Monday, 25 May 2009
Watch your words
Had an incredible few weeks at church - Roy's series on Cursing and Blessing was just powerful. Once again I am challenged to 'watch my mouth' as the words flowing out have power to shape my (and others) destiny (negative or positive)
“The language we use to communicate with one another is like a knife. In the hands of a careful and skilled surgeon, a knife can work to do great good. But in the hands of a careless or ignorant person, a knife can cause great harm.”
Exactly as it is with our words.”
What happens when I speak? Words spoken are more than a sound, they are a creative force (Prov 18:21) By changing the words you speak you can change your life experience. You can actually use the force of your words to change your feelings (2Cor 12:10)

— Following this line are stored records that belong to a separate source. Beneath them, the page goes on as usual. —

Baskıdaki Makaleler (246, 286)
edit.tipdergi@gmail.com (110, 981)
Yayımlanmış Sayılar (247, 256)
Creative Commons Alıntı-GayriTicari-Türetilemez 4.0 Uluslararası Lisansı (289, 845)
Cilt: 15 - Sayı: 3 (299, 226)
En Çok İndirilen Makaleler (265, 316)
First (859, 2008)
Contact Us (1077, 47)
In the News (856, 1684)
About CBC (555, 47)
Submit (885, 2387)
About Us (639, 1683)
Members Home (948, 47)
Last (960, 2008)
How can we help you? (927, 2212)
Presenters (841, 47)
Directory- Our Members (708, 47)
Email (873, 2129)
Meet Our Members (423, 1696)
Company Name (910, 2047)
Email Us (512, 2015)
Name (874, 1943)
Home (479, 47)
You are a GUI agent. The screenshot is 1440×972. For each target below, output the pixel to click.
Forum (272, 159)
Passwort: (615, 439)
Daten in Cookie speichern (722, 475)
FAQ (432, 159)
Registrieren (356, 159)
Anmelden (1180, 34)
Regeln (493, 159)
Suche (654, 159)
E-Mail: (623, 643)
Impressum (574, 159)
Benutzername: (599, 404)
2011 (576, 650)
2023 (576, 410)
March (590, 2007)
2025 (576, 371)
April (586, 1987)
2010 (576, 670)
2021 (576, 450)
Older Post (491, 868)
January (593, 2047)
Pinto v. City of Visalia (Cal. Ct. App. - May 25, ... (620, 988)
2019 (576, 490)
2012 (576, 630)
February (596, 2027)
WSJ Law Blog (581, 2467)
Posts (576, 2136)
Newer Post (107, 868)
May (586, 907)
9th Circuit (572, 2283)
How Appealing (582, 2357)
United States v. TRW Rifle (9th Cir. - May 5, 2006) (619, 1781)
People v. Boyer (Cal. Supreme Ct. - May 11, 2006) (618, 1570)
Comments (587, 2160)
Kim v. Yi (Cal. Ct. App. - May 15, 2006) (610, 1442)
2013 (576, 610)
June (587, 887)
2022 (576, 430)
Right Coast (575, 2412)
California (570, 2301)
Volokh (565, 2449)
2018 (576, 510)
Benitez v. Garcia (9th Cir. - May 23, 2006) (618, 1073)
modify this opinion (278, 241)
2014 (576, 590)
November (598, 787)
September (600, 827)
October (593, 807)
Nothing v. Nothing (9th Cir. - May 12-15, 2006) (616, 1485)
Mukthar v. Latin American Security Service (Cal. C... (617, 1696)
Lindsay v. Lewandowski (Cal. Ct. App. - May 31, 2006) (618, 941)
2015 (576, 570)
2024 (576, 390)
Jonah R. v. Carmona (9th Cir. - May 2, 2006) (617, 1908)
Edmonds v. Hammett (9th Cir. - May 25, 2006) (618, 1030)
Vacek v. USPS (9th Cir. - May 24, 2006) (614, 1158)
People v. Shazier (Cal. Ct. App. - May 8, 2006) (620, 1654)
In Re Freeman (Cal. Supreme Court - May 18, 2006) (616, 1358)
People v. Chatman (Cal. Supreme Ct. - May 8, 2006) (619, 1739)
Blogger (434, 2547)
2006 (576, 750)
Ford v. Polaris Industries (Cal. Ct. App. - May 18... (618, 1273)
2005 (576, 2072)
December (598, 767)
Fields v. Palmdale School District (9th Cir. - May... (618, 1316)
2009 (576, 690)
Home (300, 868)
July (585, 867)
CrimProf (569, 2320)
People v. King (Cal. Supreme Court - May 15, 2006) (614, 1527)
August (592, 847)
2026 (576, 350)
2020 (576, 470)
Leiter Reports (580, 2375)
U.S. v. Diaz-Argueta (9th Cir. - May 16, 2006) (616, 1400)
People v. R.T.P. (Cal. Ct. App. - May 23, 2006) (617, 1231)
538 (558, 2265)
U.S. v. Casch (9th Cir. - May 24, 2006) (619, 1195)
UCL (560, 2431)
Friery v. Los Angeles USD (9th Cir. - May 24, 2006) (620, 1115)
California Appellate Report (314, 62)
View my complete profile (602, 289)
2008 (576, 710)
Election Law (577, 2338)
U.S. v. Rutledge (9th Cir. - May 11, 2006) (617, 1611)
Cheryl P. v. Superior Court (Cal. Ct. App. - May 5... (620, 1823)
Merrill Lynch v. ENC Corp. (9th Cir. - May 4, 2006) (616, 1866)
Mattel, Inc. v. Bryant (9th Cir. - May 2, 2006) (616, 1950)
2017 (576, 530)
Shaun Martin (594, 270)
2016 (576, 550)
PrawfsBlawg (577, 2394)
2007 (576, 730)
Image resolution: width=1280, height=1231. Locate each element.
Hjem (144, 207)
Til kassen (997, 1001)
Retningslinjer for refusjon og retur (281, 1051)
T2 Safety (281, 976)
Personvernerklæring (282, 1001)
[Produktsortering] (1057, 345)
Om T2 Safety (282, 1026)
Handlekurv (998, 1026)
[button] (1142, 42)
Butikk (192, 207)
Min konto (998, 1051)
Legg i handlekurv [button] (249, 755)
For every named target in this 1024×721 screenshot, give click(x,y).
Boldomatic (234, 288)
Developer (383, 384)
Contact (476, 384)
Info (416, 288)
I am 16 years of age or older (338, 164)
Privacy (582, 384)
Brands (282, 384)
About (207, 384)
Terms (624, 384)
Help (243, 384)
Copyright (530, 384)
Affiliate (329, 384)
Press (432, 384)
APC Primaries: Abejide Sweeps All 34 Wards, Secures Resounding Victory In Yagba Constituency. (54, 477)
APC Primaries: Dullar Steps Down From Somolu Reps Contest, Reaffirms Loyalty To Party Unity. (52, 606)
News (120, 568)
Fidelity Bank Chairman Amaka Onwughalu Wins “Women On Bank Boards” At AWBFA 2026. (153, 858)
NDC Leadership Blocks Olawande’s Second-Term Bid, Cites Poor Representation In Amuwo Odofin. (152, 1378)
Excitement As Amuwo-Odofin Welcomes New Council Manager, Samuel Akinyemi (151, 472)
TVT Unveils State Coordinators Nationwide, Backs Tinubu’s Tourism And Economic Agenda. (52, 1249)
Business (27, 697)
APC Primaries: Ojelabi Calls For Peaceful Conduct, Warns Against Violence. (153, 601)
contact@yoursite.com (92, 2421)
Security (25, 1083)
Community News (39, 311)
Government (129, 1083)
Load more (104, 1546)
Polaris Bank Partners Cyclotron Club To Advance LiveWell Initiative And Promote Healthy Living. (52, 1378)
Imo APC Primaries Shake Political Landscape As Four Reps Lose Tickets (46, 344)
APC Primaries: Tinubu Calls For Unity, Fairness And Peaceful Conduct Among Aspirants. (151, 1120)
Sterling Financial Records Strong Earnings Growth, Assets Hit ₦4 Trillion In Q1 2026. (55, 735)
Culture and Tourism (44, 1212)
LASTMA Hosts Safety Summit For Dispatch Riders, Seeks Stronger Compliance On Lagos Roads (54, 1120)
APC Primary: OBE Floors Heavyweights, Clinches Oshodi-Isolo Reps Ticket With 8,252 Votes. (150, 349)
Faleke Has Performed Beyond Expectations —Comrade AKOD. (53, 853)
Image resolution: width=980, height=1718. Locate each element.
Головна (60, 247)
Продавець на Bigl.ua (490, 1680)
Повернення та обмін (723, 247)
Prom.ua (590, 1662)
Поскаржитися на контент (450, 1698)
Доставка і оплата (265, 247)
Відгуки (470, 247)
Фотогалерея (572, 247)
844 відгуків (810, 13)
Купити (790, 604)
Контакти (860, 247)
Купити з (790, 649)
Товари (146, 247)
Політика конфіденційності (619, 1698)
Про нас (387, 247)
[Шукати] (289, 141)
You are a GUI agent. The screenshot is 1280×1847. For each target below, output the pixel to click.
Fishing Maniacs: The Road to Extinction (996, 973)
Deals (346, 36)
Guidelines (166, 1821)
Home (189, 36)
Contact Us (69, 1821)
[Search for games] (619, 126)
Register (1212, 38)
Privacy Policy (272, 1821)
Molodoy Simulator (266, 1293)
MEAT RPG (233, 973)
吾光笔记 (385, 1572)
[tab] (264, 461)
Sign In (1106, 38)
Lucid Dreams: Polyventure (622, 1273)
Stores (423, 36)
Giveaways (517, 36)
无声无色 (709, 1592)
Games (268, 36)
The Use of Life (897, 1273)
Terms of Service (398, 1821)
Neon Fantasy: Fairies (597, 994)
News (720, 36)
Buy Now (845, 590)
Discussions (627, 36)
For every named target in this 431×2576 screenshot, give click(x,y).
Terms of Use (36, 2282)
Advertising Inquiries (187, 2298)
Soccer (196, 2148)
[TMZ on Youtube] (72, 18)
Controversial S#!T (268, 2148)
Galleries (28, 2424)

Study the book of Proverbs - many verses speak of words as having incredible potential and influence in our everyday lives.
Proverbs 16:24 (Amplified Bible)
Pleasant words are as a honeycomb, sweet to the mind and healing to the body.
Proverbs 11:11 (New Living Translation)
Upright citizens are good for a city and make it prosper, but the talk of the wicked tears it apart.
Proverbs 13:2 (New International Version)
From the fruit of his lips a man enjoys good things
Proverbs 12:18 (New International Version)
Reckless words pierce like a sword, but the tongue of the wise brings healing.
Proverbs 18:21 (New Living Translation)
The tongue can bring death or life; those who love to talk will reap the consequences.
Over the next few months, we at WOF are embarking on a mission to live 'complaint-free' - "Do everything without complaining" (Phil 2:14)
I remember Roy sharing a story with us of a monk who was only allowed to speak 2 words every 7 years. At the end of his first seven years, his overseer asked him what he would like to say. He said, "Bed hard", and turned and walked back to his silent world. At the end of another 7 years the overseer asked him what he would like to say. He said, "Food bad". After another 7 years , the overseer once again asked him what he would like to say. He said, "I quit". "It's a good job", said the overseer, "All you do is complain!"
You see it's not about how often we complain, but rather how much of your conversation is complaining in nature.
I'm working hard to stop complaining from creeping into my conversation.